Fue en ese partido en el que Kobe y Pau se consagraron como una de las mejores duplas que los Lakers habían tenido. Pau Gasol hizo las mejores Finales de su vida, promediando más de 18 puntos y 10 rebotes por partido, además de ser el jugador angelino que más tiempo estuvo en la cancha en esa serie a 7 partidos (41’9 minutos). Kobe Bryant, por su parte, volvía a ser nombrado MVP de las Finales después de varios partidos liderando a su equipo. Sus 10 puntos en el último cuarto fueron claves para alzarse con el título y llevar a cavo su dulce venganza sobre los Celtics.

También cabe mencionar favorablemente a Dereck Fisher, que estuvo presente en distintos momentos cruciales de las Finales, y a Metta World Peace, también un jugador muy importante en todos los partidos. El séptimo encuentro nos brindó, entre otras muchas imágenes, una especialmente mítica con Kobe de protagonista, sujetando el balón, con la gorra de campeón y bañado en confeti oro y púrpura.

Kobe Bryant celebra su quinto anillo con los aficionados. Fuente: AS Baloncesto

El duelo sigue

Con ese anillo, Los Angeles Lakers ganaban su decimosexto campeonato de la NBA y se colocaban a 1 de su máximo rival. Con el anillo de 2020, la franquicia angelina empató a trofeos con los de Boston, igualando una balanza que no parece decantarse por ninguno de los dos. Después de más de 50 años, ambos equipos siguen compitiendo por ver quién de los dos coge la batuta de la mejor liga de baloncesto del mundo.

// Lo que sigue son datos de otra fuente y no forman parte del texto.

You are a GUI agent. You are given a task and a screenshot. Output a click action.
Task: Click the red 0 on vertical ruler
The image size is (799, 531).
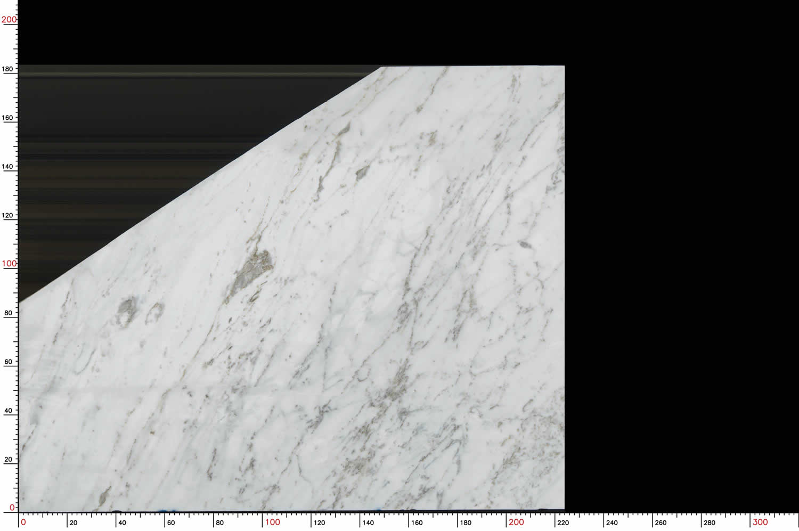(x=12, y=508)
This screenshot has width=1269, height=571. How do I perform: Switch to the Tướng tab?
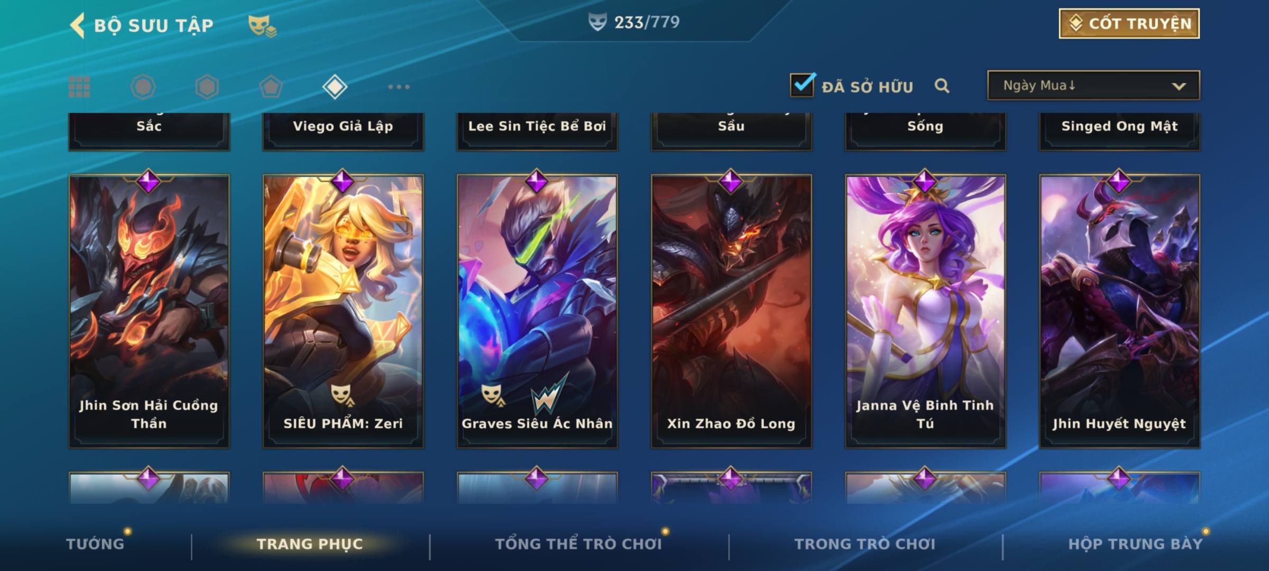click(95, 544)
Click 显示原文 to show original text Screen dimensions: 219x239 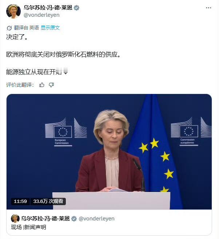click(50, 28)
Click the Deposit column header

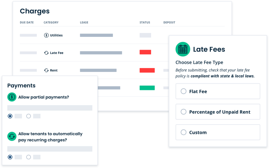pyautogui.click(x=169, y=23)
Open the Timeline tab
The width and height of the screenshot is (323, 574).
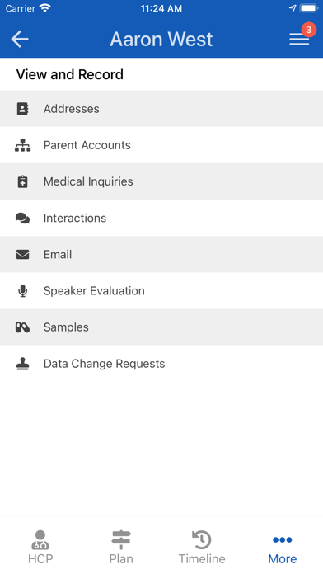click(202, 547)
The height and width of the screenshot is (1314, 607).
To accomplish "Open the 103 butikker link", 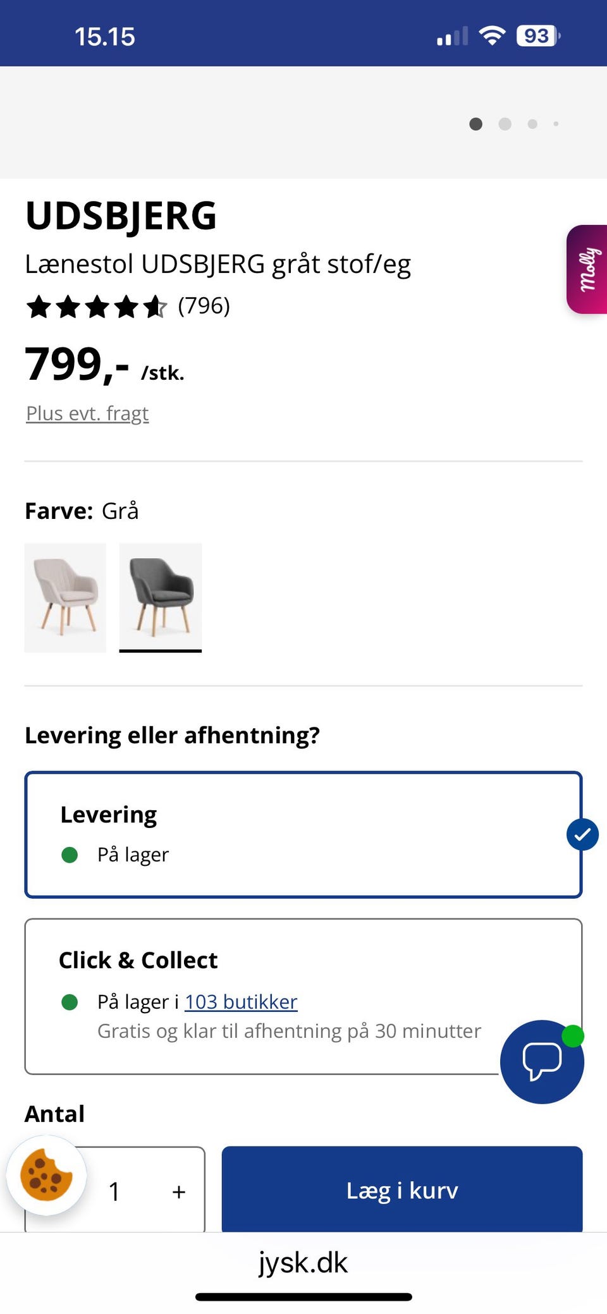I will pos(240,1002).
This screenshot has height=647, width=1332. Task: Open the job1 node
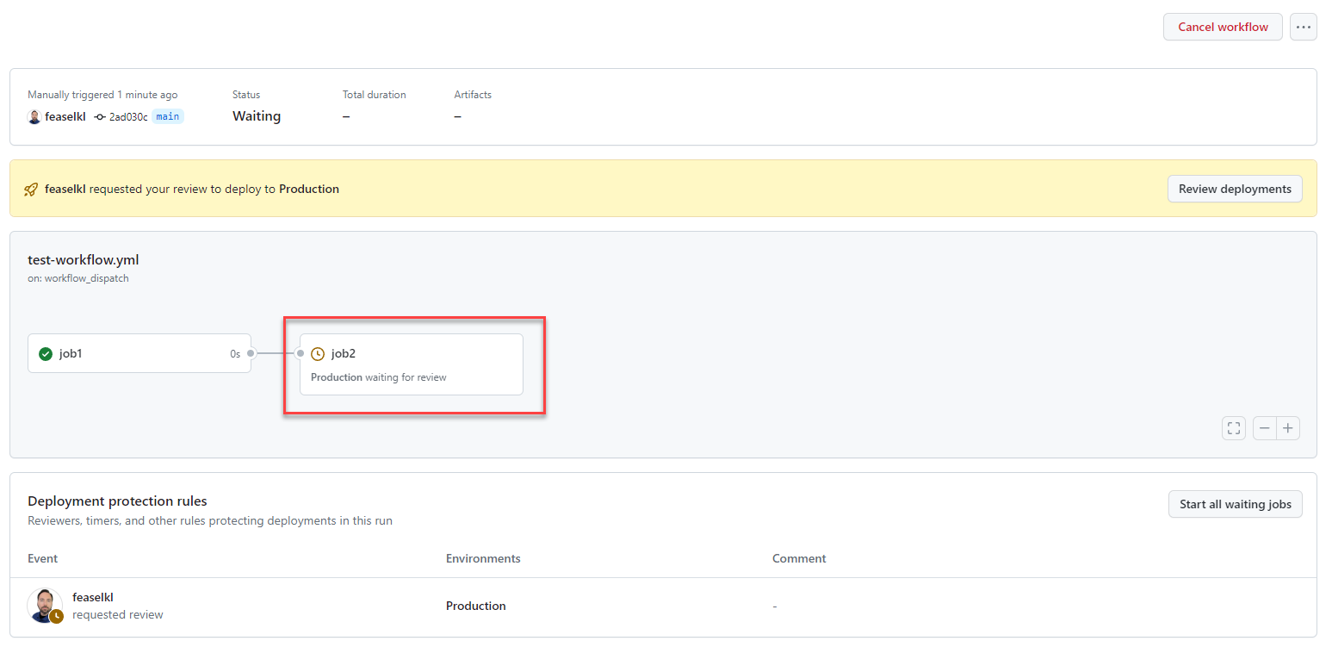click(x=139, y=353)
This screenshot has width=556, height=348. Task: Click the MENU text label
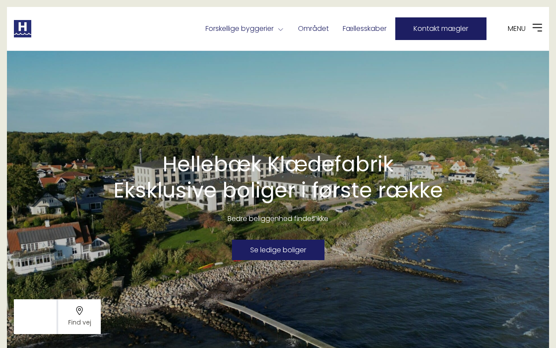point(516,29)
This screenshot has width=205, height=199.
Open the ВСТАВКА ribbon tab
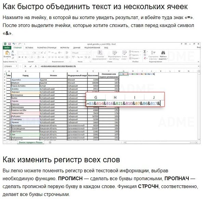[29, 48]
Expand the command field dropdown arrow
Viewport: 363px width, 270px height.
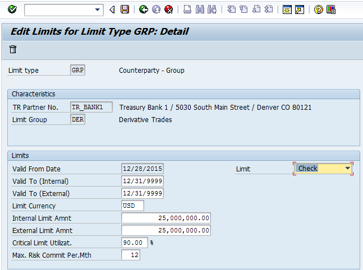pos(98,10)
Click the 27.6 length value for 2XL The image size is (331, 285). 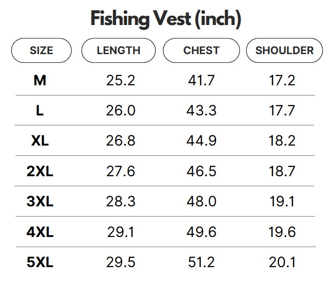121,171
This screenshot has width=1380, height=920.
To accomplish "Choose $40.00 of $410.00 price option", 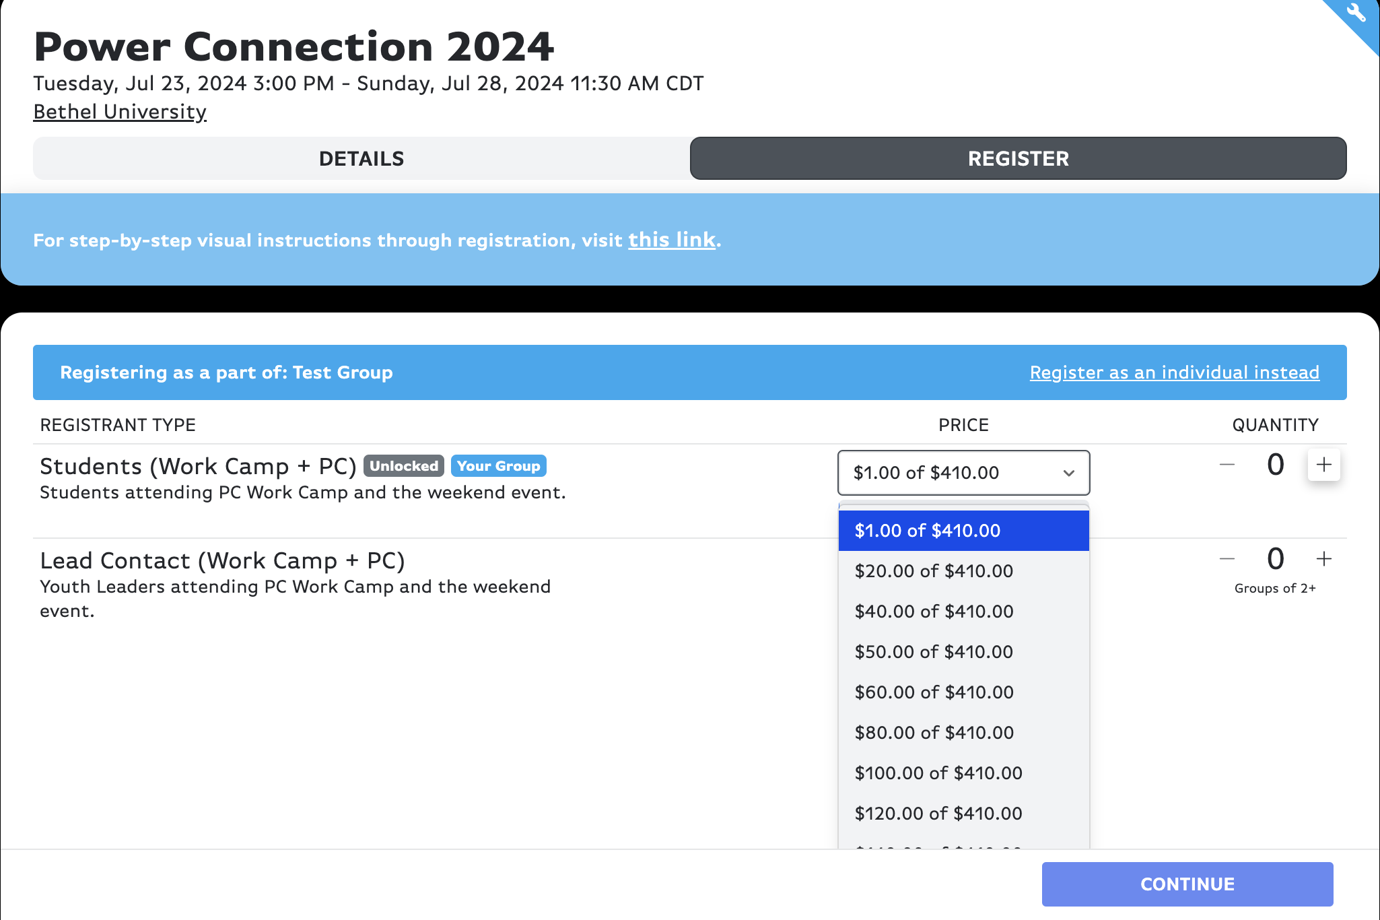I will [x=964, y=612].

Han protagonizado los mejores duelos, han contado con los mejores jugadores y han sido los mejores rivales. Pero esas ganas, esa enemistad y ese ímpetu por superarse el uno al otro sigue intacto entre los jugadores y, sobre todo, en los aficionados de un bando y del otro, porque aunque la NBA es impredecible y súper competitiva (a veces hasta caótica) nunca se sabe cuando los caminos de estos dos legendarios equipos puede volver a cruzarse.